A handgun, as described by the 911 caller, was located at the scene of the shooting, police said. No officers were injured during the pursuit.

WNCN-TV reported that hours after the shooting a large police presence was still on scene. People continued to gather there early Wednesday and that large crowd later began a protest march through the streets, chanting, "Whose streets? Our streets!" and blocking roads in downtown Raleigh.

Community activist Kerwin Pittman, who said he spoke to witnesses after the shooting, offered a different version of events than police about whether the person shot was carrying a gun or how old he was.

"Witnesses say Javier Torres did not have a gun. They say he was carrying a pizza box," Pittman told The Associated Press by phone early Wednesday morning.

There had been some witness accounts circulating on social media shortly after the shooting that said Torres looked to be about 16 and was unarmed.

"The city is fed up," Pittman said. "We feel there is always something happening with the Raleigh Police Department. We feel like they are brutalizing us," he added.

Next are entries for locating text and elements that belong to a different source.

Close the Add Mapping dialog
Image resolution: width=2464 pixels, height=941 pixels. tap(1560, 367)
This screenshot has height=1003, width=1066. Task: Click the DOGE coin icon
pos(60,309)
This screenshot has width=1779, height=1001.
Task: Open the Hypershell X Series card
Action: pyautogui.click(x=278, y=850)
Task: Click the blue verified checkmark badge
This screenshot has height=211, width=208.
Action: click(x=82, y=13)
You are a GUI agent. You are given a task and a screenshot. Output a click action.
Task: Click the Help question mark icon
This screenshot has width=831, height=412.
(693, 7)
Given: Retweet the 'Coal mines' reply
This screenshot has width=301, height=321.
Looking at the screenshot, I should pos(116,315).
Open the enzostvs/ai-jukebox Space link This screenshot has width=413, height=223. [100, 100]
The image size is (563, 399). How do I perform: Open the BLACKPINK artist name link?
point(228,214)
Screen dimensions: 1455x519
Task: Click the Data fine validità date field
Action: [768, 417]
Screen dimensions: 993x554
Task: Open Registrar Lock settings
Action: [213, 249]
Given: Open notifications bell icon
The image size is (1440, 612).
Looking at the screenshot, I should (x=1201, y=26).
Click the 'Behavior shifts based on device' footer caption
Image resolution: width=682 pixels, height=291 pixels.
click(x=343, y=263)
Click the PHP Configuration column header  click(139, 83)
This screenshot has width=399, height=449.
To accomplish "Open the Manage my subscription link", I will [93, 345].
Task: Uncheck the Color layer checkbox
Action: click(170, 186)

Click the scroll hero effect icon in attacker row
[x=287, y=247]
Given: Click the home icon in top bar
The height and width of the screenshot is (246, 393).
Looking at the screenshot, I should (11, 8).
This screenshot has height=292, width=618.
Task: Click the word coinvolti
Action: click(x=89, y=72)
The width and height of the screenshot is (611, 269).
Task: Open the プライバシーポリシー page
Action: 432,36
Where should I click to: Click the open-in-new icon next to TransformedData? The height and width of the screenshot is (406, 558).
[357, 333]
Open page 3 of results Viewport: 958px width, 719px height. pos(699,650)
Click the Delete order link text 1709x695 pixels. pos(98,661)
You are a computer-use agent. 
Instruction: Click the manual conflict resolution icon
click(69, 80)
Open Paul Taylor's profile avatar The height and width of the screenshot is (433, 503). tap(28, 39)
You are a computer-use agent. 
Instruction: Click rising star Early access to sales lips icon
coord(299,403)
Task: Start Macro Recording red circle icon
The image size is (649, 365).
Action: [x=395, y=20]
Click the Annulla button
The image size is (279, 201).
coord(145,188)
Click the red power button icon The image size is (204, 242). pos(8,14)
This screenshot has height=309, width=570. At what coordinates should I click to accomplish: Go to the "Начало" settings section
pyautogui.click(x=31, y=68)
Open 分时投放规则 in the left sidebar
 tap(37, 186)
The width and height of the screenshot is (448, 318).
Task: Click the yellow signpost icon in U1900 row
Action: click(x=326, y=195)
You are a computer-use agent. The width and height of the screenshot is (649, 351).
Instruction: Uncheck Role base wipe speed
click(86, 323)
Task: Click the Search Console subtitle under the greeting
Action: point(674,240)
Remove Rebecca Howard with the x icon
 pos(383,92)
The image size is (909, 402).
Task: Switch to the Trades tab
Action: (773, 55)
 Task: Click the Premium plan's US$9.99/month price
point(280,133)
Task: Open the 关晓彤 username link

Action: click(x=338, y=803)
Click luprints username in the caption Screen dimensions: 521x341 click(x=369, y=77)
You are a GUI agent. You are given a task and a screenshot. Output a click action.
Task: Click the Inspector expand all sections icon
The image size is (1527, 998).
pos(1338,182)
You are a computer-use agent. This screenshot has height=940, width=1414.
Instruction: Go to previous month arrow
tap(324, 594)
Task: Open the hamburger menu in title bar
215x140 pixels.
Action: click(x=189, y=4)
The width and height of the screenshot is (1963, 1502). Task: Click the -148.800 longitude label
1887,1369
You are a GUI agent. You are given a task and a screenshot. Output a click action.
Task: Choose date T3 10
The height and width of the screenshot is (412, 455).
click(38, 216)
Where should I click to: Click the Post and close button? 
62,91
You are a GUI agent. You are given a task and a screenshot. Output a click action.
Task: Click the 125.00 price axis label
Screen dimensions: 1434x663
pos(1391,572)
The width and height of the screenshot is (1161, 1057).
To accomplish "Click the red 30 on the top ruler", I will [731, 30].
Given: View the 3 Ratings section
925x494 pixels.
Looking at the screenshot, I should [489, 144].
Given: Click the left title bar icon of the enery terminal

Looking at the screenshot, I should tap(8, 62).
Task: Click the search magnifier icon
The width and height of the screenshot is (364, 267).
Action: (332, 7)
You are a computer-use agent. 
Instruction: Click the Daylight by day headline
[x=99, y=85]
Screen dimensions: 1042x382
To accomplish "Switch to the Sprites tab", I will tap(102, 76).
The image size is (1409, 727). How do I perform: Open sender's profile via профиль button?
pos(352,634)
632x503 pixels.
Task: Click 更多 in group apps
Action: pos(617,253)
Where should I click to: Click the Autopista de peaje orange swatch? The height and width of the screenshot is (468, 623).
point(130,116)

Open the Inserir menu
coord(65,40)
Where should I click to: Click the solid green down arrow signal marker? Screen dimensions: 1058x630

He said the community has tried to get more transparency from the department with requests of things such as a citizen advisory board but that it's been an uphill battle. "This (shooting) is the fire that sparked the dynamite," Pittman said. The protests will continue he said.

There were also calls for Raleigh Police Chief Cassandra Deck-Brown to come to the scene.

"She needs to be out here to support her black community, right now, tonight...," Rolanda Byrd told WNCN. Byrd's 24-year-old son, Akiel Denkins, was shot by Raleigh police while running from an officer in 2016.

With no immediate response from Deck-Brown protesters marched to her home on Tuesday evening and could be seen in her driveway and along her street. There were also police on the scene, with an officer in front of the house. It was not immediately known if the chief was home or addressed the crowd.

Just before 1 a.m. Wednesday the group took a U.S. flag from the Governor's Mansion and burned it in the street as protesters held a photo of a man nearby.

Some people could be seen on video being arrested by police but it wasn't immediately clear why they were being detained.

News outlets report that this shooting happened in the same shopping center where Soheil Antonio Mojarrad, 30, was fatally shot by police in April 2019. In that case the officer was wearing a body camera but it was not activated. According to an autopsy, Mojarrad was shot six times: twice in the chest, his left side, his right hip, his right thigh and his right buttock. The Wake County District attorney declined to pursue criminal charges against the Raleigh police officer in that case.

Police say the officer who shot Torres was wearing a body camera that was activated and that it captured the shooting. Other officers present at the scene also had their body cameras activated. The Raleigh Police Department will "seek a petition to authorize release of the video of this incident," the statement said.

The North Carolina State Bureau of Investigation is investigating.